Silence de l’État : Le gouvernement français dissimule les résultats des tests antidrogues

Le 25 juin dernier, le gouvernement français a annoncé qu’il ne publierait pas les résultats du dépistage de stupéfiants mené auprès des hauts responsables de l’administration. Cette décision, justifiée par une « discrétion institutionnelle », exclut les personnes positives de leurs fonctions sans révéler leur identité.

L’opération lancée le 16 juin s’étend à tous les ministres, les hauts fonctionnaires et les agents en contact avec des données sensibles, dans le cadre d’une stratégie nationale contre le narcotrafic. Son objectif est de renforcer l’exemplarité au sein des institutions publiques face aux risques croissants.

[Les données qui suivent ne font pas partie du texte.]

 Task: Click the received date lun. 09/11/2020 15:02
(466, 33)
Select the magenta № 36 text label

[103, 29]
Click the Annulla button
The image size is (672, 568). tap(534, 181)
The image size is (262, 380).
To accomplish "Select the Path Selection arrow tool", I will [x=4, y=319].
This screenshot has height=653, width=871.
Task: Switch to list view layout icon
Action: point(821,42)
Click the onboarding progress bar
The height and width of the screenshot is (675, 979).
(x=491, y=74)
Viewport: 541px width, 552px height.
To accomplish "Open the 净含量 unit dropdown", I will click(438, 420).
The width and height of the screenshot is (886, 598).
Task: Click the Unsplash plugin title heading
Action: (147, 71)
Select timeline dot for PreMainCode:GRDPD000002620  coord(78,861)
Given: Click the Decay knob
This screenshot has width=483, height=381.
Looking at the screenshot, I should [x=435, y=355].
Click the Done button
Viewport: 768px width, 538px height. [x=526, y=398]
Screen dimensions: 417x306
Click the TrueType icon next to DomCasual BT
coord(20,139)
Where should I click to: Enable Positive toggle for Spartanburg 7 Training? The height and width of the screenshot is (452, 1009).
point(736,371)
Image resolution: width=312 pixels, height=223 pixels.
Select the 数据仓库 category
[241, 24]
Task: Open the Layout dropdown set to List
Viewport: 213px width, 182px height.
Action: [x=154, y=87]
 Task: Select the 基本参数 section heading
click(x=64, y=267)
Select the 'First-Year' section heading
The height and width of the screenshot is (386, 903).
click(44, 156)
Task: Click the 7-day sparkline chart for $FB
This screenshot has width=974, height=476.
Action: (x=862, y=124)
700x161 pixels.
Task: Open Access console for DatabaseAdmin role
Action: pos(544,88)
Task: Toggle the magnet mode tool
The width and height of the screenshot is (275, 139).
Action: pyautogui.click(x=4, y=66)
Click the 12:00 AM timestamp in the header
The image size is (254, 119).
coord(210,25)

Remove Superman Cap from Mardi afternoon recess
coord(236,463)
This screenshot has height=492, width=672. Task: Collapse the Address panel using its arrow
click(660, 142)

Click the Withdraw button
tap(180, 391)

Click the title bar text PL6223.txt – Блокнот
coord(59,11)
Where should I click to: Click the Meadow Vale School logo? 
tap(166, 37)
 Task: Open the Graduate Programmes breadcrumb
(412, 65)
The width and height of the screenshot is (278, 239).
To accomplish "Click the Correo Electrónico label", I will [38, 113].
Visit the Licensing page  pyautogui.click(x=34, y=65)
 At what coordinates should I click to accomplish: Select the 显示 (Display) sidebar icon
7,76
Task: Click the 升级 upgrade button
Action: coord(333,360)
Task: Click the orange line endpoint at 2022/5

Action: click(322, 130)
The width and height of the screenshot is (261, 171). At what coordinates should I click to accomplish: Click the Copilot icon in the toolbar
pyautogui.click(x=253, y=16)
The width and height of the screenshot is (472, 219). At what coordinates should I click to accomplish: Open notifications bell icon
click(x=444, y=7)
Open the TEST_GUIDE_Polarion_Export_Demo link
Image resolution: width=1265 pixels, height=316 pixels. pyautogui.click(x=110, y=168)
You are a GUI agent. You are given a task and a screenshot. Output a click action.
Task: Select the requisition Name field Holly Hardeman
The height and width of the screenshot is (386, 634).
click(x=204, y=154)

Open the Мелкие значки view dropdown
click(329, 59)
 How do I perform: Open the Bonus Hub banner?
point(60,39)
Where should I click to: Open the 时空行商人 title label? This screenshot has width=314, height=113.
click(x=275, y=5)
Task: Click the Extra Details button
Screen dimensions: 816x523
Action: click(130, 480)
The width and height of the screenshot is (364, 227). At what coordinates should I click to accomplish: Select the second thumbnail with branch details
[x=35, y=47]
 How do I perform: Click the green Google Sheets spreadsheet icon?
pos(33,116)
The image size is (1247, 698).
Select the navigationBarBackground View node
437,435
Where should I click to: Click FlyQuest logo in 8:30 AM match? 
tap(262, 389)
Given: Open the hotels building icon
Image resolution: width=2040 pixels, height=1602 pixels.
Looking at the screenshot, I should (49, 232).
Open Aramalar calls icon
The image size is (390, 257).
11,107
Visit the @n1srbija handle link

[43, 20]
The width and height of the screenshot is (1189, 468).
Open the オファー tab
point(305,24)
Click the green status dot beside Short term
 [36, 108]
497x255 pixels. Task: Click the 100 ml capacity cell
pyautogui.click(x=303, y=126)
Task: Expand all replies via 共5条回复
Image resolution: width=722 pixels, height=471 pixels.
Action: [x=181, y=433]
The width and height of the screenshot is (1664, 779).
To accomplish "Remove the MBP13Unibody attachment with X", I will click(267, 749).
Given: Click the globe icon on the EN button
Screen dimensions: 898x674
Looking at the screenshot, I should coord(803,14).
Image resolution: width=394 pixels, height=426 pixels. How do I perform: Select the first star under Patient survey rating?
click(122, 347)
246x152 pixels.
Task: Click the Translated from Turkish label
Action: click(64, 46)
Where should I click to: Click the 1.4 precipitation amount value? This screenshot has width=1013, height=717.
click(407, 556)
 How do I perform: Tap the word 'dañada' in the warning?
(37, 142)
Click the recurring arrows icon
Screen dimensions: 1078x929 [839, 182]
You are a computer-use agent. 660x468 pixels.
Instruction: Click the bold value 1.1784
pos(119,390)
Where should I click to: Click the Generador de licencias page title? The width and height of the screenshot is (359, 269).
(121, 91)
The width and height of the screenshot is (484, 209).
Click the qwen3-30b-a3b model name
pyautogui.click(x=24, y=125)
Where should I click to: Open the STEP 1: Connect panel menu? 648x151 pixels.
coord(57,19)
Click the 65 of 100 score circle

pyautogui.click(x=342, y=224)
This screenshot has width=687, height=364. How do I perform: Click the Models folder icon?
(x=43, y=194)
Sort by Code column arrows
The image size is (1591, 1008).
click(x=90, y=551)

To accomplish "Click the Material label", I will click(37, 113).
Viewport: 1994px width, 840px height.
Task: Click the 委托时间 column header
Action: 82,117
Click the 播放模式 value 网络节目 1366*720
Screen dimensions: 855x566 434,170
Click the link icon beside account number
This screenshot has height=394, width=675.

Au sein du gouvernement, cette mesure a provoqué un débat intérieur marqué par des réactions opposées : certains craignent une légalité contestable et une perte de confiance interne, tandis que d’autres considèrent la décision comme un geste nécessaire pour prévenir les abus.

Malgré l’engagement du gouvernement à maintenir « la sécurité institutionnelle », cette approche a été critiquée pour sa capacité à équilibrer transparence et protection. L’absence de résultats publiques laisse des questions ouvertes sur la manière dont le pouvoir public gère les risques, sans offrir d’équité dans l’application des règles.